Untuk memaksimalkan fungsi pembinaan di masyarakat, nantinya ada metode jemput bola atau sistem door to door yang bakal dijalankan untuk mencegah masalah keamanan di masyarakat.

Nantinya kepolisian akan memiliki aplikasi yang mengontrol kerja aparat keamanan di lingkungan masyarakat. “Kalau mereka tidak melakukan fungsi mereka risikonya tidak bisa naik pangkat,” ujar dia.

Ahli Sejarah sekaligus Pemimpin Redaksi Majalah Historis, Bonnie Triyana, mengatakan, nasionalisme di Indonesia sudah ada sejak 1928. Sumpah pemuda ada karena saat itu semua masyarakat memiliki visi yang sama.

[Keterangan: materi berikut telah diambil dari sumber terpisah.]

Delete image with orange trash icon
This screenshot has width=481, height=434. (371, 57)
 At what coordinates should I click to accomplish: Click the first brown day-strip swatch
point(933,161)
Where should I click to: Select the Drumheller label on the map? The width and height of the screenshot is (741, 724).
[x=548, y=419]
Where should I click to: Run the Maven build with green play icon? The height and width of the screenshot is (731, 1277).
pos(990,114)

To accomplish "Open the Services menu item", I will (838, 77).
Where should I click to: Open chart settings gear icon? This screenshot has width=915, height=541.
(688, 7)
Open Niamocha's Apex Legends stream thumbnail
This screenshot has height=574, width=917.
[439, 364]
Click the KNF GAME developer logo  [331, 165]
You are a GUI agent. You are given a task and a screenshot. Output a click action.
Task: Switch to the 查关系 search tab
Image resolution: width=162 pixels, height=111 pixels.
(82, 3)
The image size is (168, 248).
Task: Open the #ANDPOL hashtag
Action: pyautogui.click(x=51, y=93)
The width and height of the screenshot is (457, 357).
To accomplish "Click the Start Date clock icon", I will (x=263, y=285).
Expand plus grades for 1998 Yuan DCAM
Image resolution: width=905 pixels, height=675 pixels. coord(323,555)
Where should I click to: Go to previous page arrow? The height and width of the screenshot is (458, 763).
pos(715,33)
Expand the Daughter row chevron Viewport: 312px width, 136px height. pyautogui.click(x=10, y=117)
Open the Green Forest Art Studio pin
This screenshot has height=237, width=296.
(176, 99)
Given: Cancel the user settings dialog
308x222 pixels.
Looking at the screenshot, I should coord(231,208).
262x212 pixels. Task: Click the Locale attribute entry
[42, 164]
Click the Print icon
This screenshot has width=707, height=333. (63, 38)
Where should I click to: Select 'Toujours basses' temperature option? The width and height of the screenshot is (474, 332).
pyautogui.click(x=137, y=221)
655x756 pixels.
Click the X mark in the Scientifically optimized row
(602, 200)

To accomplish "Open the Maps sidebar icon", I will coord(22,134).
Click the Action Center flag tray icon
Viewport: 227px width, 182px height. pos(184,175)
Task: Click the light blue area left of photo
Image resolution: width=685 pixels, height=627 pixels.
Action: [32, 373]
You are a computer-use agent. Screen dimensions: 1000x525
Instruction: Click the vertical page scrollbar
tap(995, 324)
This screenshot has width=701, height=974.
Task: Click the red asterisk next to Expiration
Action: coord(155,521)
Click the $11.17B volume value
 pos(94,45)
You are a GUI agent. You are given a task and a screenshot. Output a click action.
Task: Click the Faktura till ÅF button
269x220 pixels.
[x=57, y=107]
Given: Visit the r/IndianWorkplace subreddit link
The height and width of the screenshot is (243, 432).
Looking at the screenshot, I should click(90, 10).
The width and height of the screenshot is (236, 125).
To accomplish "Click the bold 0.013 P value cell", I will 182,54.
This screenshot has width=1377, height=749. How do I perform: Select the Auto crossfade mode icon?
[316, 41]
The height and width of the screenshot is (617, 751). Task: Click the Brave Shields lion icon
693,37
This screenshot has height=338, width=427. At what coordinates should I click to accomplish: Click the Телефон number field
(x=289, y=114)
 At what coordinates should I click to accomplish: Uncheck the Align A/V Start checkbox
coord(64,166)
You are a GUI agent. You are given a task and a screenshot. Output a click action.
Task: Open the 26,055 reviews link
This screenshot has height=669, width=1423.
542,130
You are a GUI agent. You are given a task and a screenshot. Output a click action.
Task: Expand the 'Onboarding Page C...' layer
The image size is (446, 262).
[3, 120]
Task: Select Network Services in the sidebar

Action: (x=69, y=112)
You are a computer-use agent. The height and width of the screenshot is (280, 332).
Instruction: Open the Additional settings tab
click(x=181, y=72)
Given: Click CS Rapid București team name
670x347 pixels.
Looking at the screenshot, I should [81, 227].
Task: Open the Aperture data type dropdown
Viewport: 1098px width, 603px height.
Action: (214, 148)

“Dulu kan orang Jawa ya orang Jawa. Orang daerah Manado ya Manado. Sekarang kami bisa bersatu, bercampur, dan beradaptasi dengan semua daerah. Hal ii  tidak boleh dihilangkan sampai kapanpun. Nasionalisme harus selalu ada di dalan diri masyarakat,” kata dia.

Pedoman yang harus diepgang sampai sekarang adalah pancasila. Di dalam pancasila terdapat nilai-nilai kehidupan yang harus diterapkan sampai kapanpun dan dimanapun. Jangan sampai luntur nasionalisme Indonesia karena sesuatu yang tidak penting.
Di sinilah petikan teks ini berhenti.